__Written exercise__: Pull out and copy every line below that contains the word "icon".

__Data extract__:
■ ■ ■

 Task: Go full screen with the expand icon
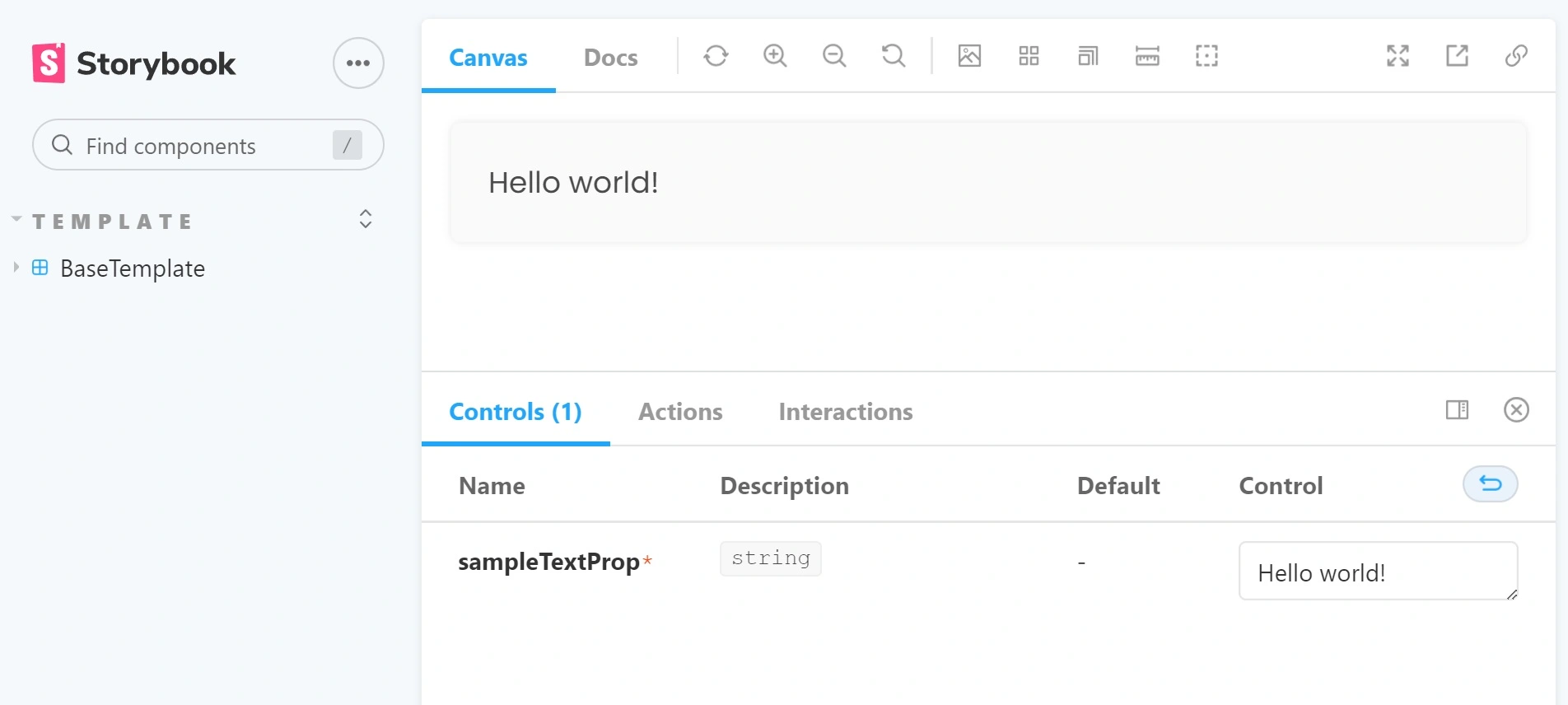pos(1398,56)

■ ■ ■

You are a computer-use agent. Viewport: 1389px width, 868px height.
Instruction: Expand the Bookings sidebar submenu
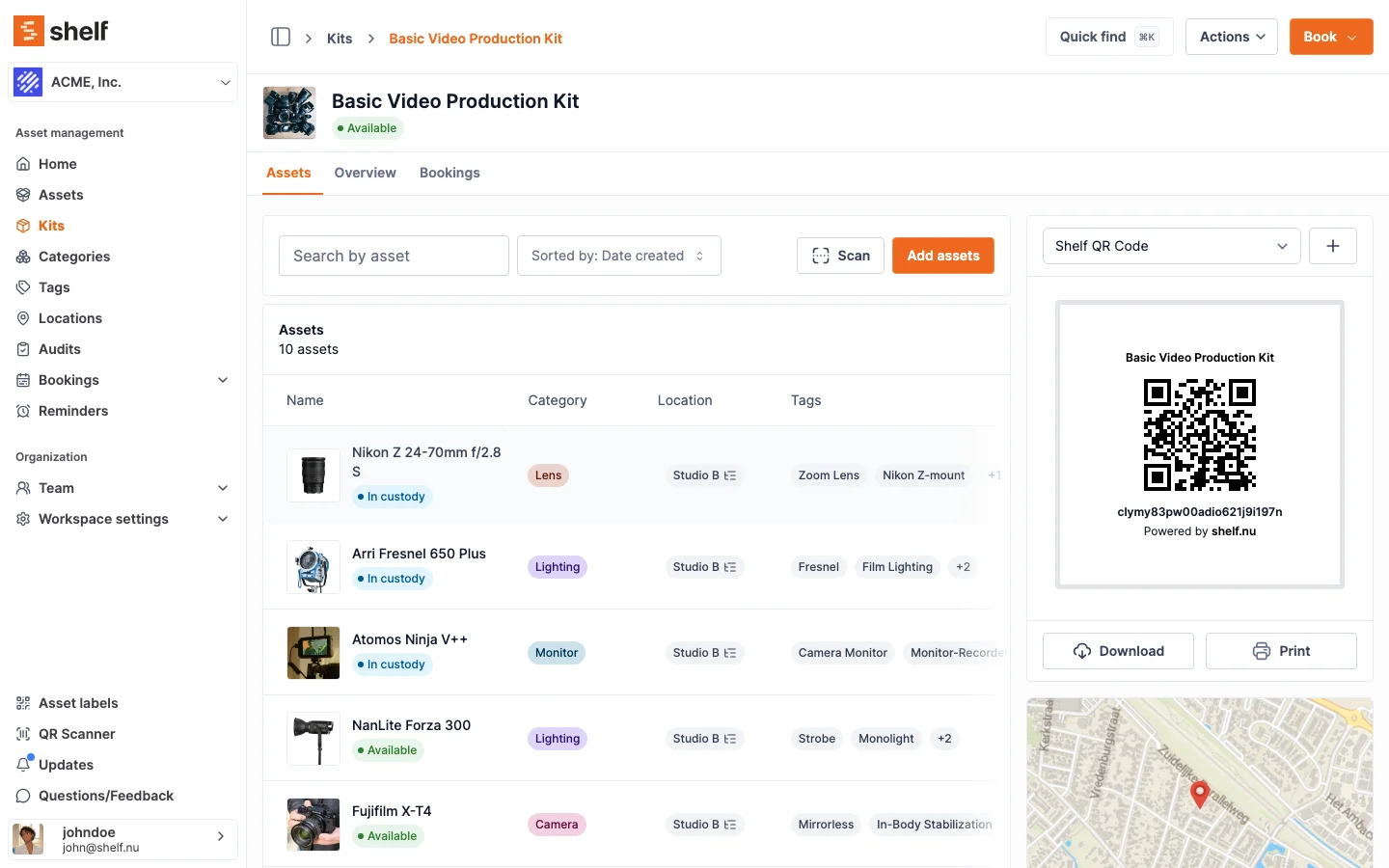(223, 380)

■ ■ ■

__Answer to this task__:
 Task: Go full screen with the expand icon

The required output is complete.